原本他是設計了一個圈套,讓蘇慕柘往里鉆的,可是如今,好像是反而中了蘇慕柘的圈套。
蘇慕柘冷聲道:“那可由不得你了!”
說著,就要有士兵上前去拉扯蘇慕澤。
焦氏和萬氏嗷的一聲,擋在了蘇慕澤的面前。
“三弟,三弟,我求求你了,你饒了你大哥吧,他不是故意的,三弟,三弟,楠哥兒可不能沒有父親啊……”
萬氏跪在蘇慕柘的腳邊痛哭流涕。
焦氏也哭著,祈求蘇慕柘原諒。
蘇靖元原本就該死,可是,蘇慕澤不能去坐牢,他們家如今全指望著蘇慕澤了。
“你二伯他是喝酒喝死的啊,剛才仵作不是說了嗎?柘哥兒,剛才是你大哥太著急了,我知道,你是一個好孩子,求求你了,饒了你大哥吧。”
焦氏說著,就要給蘇慕柘跪下來。
蘇慕柘忙閃身躲了開去。
“蘇慕澤勾結慶王,利用職務之便為慶王偷竊糧草,這些已經構成了犯罪,就是我,也沒有辦法去替他求情的。
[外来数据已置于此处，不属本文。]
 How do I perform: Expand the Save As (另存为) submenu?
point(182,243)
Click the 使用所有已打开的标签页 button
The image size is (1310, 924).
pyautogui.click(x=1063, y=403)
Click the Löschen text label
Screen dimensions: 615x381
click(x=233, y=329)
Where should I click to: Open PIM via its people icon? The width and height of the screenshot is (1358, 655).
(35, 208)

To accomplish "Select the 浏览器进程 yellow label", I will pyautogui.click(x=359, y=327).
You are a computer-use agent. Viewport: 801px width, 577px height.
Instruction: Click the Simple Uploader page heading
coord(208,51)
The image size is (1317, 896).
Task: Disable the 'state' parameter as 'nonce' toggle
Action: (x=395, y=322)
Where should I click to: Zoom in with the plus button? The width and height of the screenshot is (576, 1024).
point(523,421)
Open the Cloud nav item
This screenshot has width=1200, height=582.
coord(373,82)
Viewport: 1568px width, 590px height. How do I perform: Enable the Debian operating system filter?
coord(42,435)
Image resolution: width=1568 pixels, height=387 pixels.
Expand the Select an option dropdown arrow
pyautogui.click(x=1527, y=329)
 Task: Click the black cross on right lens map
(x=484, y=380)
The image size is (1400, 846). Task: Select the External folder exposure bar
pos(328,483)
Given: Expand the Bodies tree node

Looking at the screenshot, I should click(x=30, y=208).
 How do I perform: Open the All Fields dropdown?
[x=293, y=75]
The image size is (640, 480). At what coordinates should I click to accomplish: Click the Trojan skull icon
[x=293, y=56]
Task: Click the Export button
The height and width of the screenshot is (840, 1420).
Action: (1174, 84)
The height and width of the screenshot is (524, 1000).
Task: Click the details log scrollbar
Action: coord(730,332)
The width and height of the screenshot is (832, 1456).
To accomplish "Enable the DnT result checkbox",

”
蘇慕柘耐著性子解釋道。
“什么?不可能的!”焦氏大驚失色。
慶王?
誰不知道,如今沾染上了慶王和北戎的,那都是死路一條!
當年蘇靖元與慶王合作,這些天來,焦氏一直心驚膽戰,蘇靖元這兩天總是提起從前的事情,焦氏就一直壓制著。
現在蘇靖元死了,可是蘇慕澤怎么也成了慶王一黨了。
萬氏傻眼一般的看向蘇慕澤。
“相公,你,你不會是,你真的做了這些……”萬氏想起從前在外放時候,和這些日子以來,蘇慕澤的表現。
越想越是心驚。
“蘇慕澤,事情已經查清楚了,今日我來,原本是要跟你道個別,畢竟是手足一場,沒想到,你竟然喪心病狂到連自己的父親也殺害來嫁禍于我,你就那么恨我嗎?我們之間有什么過節?”
蘇慕柘是真的想不通。
蘇慕澤兩腿一軟,癱坐在了地上。
蘇慕柘將蘇慕澤這些年來幫助慶王做的事,都一樁樁一件件的查了清楚。
“還有,當年,我的母親那些畫像,是不是你們傳出去的?”蘇慕柘突然問道。
焦氏一個激靈,忍不住驚慌的抬頭看向蘇慕柘。
焦氏的表現和蘇慕澤一瞬間的驚愕,讓蘇慕柘心中頓時清楚了。
“你們為何要這樣做?為何要害死我的母親!”
蘇慕柘在調查中就發現了,慶王的人并沒有針對他的母親,那么當初那個謠言到底是誰傳了出去,畫像那樣栩栩如生自然是見過他的母親之人所做的。
直到回到京城,蘇靖元提到當年,蘇慕柘才開始懷疑蘇靖元。